Line count for "resolution": tally the lines of the records below that contain it, and give only that number.

*** SOURCE DATA Section Begins ***

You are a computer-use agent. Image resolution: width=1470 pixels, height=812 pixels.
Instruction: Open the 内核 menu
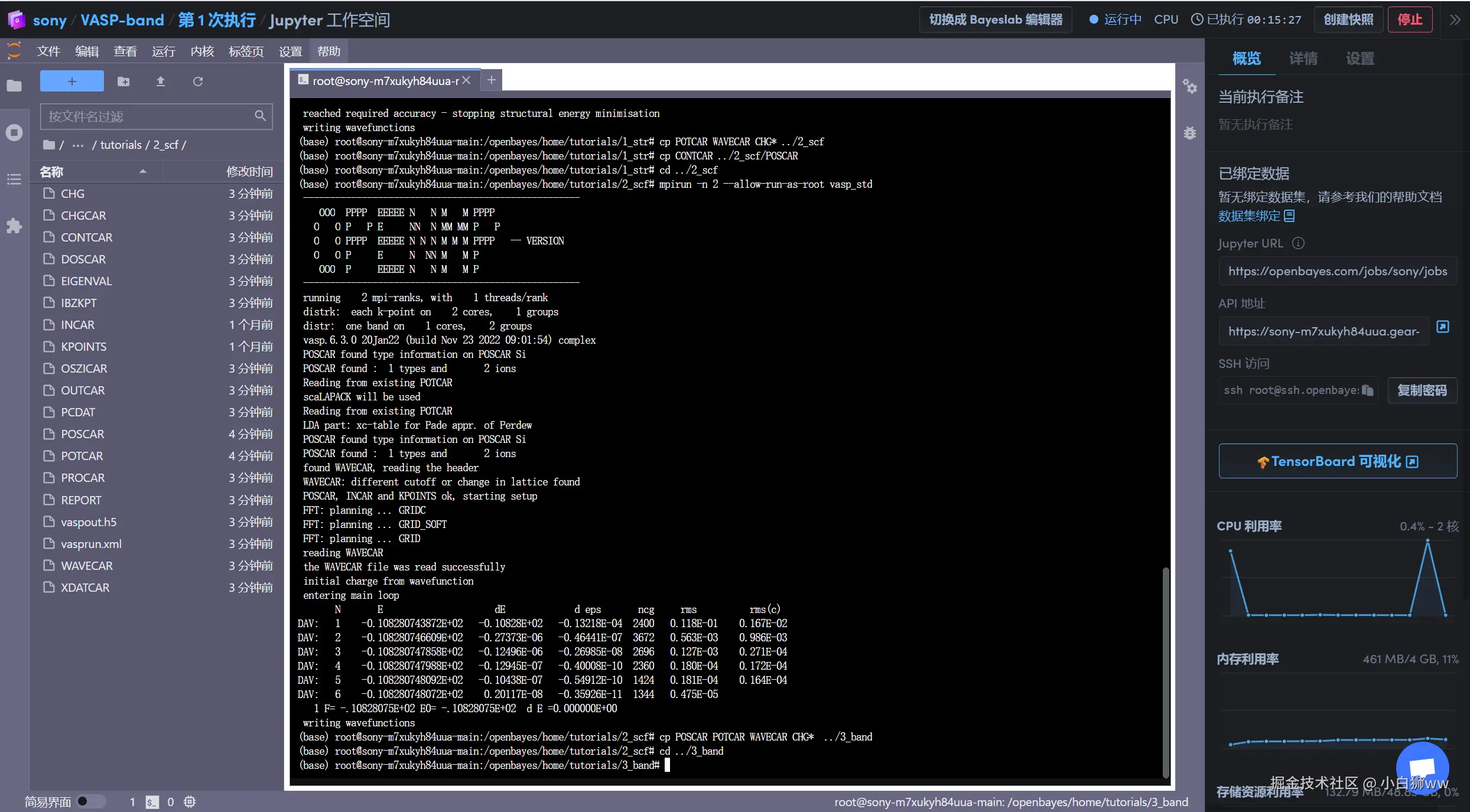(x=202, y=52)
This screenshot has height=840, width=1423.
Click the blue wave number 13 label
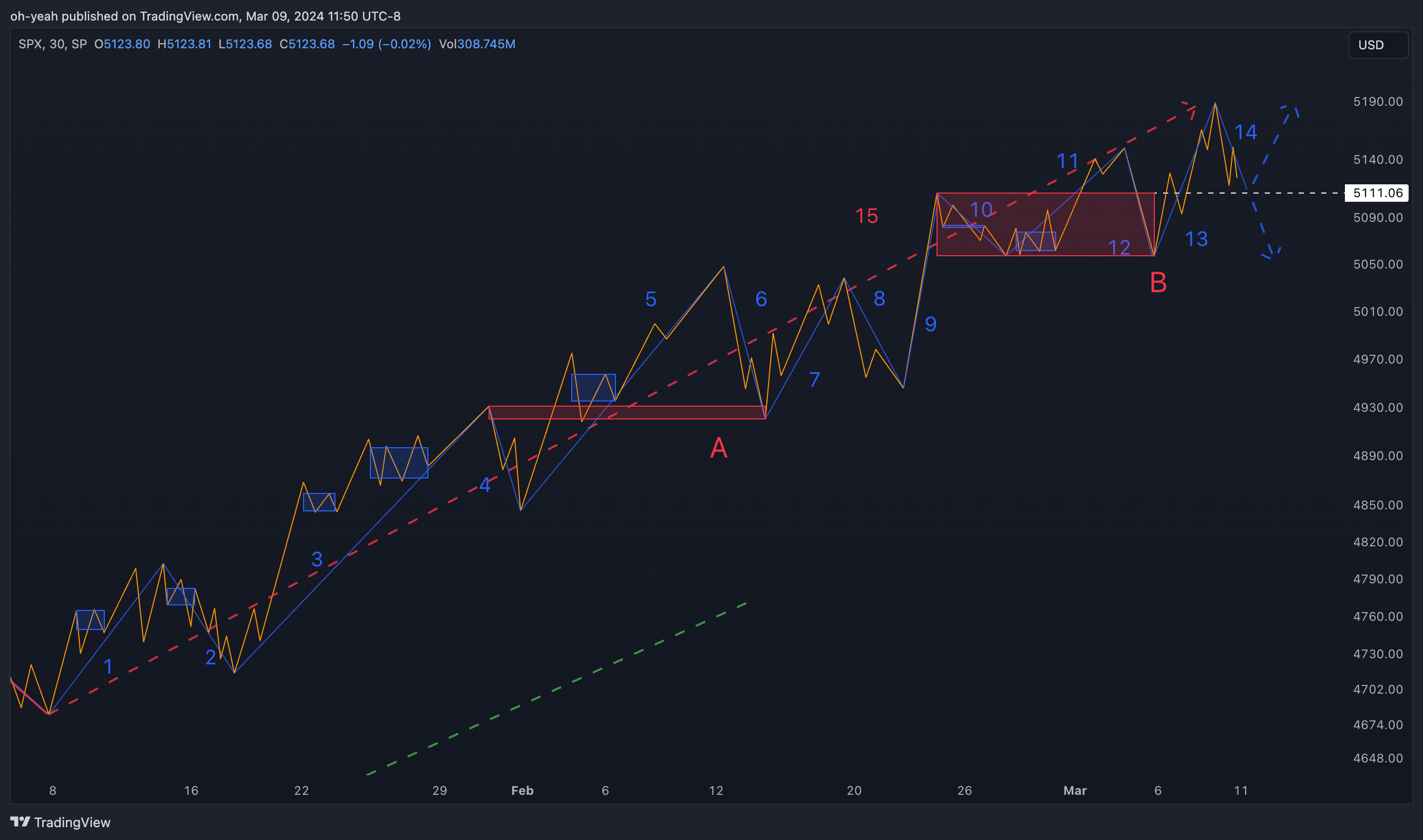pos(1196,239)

*** SOURCE DATA Section Ends ***
*** SOURCE DATA Section Begins ***

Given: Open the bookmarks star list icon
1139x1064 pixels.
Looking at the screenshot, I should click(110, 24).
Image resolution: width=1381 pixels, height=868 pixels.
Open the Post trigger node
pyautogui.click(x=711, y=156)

*** SOURCE DATA Section Ends ***

**EXPECTED OUTPUT**
2